Students going to school to be confronted with feeding challenges does not bode well for our transformational agenda in which basic education is key in improving lives and livelihoods.
It is in this regard that all stakeholders in the Ghana School Feeding Programme (GSFP) must look within and identify the challenges and the alleged bad nuts conspiring to derail the gains of the otherwise brilliant and beneficial programme, and deal decisively with them.
Gains
That the rationale behind the programme is good cannot be disputed. What began as a partnership with the Netherlands government, under the JA Kufuor administration, has been largely successful. It has ensured increased enrolment in many schools, especially in the rural communities. This is in spite of the occasional hiccups in food supplies to some schools.
We live in a nation in which most communities, particularly the northern regions, are caught in a cycle of poverty and challenges of accessing holistic basic education. The School Feeding Programme, in this regard, has been very beneficial, with several hundreds of thousands benefiting from it in many communities in the country.
Even today, despite the challenges, the verdict out there is that it is a vision that must be sustained.
Concerns
Unfortunately, between those in charge of the programme and caterers/suppliers, the truth about the cause of the challenges is still a rumour instead of facts that have been put together through investigations and interrogations, as well as a total official audit of the initiative.
Readings into the causes of the eroding successes, however, suggest ‘sabotage’ on the part of some greedy actors in the chain.
Media reports about the alleged rot assailing the initiative have cited absence of effective monitoring of the programme at all levels as a major cause of the problem. This has led to concerns about supply levels, quality of food, caterers’ complaints and how genuine those complaints are, among others.
Poor tradition
Unfortunately, the story about African development initiatives starting well, with all the fanfare one could imagine, only for it to slide into oblivion appears to be case with the School Feeding Programme.
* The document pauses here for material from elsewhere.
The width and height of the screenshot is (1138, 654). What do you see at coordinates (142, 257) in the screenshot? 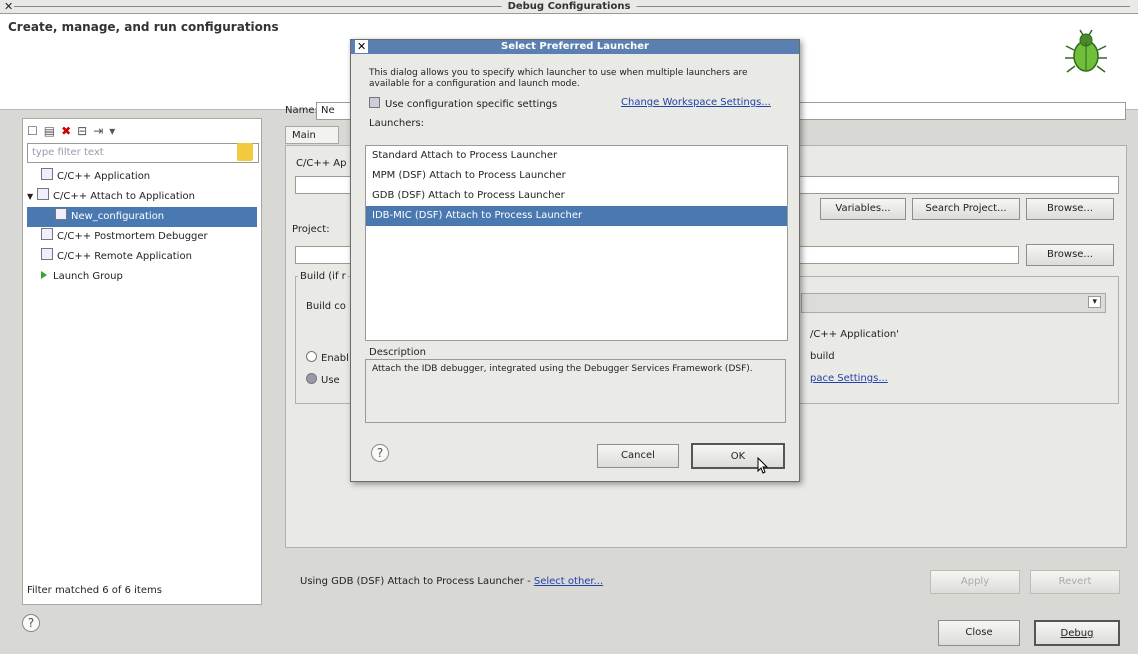
I see `tree-item-cpp-remote: C/C++ Remote Application` at bounding box center [142, 257].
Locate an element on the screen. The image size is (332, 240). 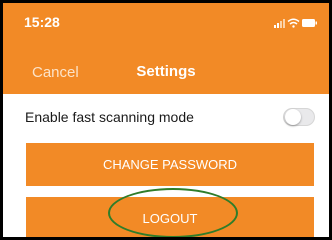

The gains had initially been sustained appreciably, until some politics entered into the mainstream activity of picking caterers. That, in the opinion of ordinary citizens, was the beginning of the woes of the programme intended at boosting education and developing our human resource base.
Deliver or quit
At this crucial point in the history of the programme, it is our opinion that the way forward, after any investigations, is for caterers and suppliers as well as those in charge to be made to sign some form of ‘deliver or quit’ performance contract.
When we cite corruption in public life, it should not always be about the politician and appointee or thieving public officer alone. Actors like caterers and matrons who have been employed to ensure that initiatives like School Feeding Programme work should be policed rigidly to ensure that they perform.
That is the only way we can sustain all initiatives that we generate, as part of our transformational agenda, to deliver benefit to the ordinary citizen.